Questions and Answers
Question jw5igyacjyPIFGDEjzXe
Question
A company wants to use machine learning (ML) to perform analytics on data that is in an Amazon S3 data lake. The company has two data transformation requirements that will give consumers within the company the ability to create reports.
The company must perform daily transformations on 300 GB of data that is in a variety format that must arrive in Amazon S3 at a scheduled time. The company must perform one-time transformations of terabytes of archived data that is in the S3 data lake. The company uses Amazon Managed Workflows for Apache Airflow (Amazon MWAA) Directed Acyclic Graphs (DAGs) to orchestrate processing.

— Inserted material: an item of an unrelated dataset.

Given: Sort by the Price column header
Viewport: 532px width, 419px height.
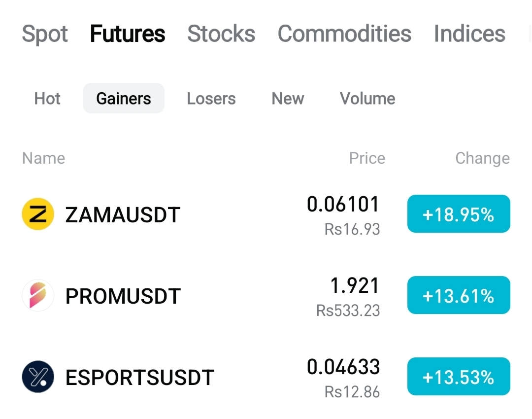Looking at the screenshot, I should tap(367, 158).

Which combination of tasks should the company schedule in the Amazon MWAA DAGs to meet these requirements MOST cost-effectively? (Choose two.)
Choices
- A: For daily incoming data, use AWS Glue crawlers to scan and identify the schema.
- B: For daily incoming data, use Amazon Athena to scan and identify the schema.
- C: For daily incoming data, use Amazon Redshift to perform transformations.
- D: For daily and archived data, use Amazon EMR to perform data transformations.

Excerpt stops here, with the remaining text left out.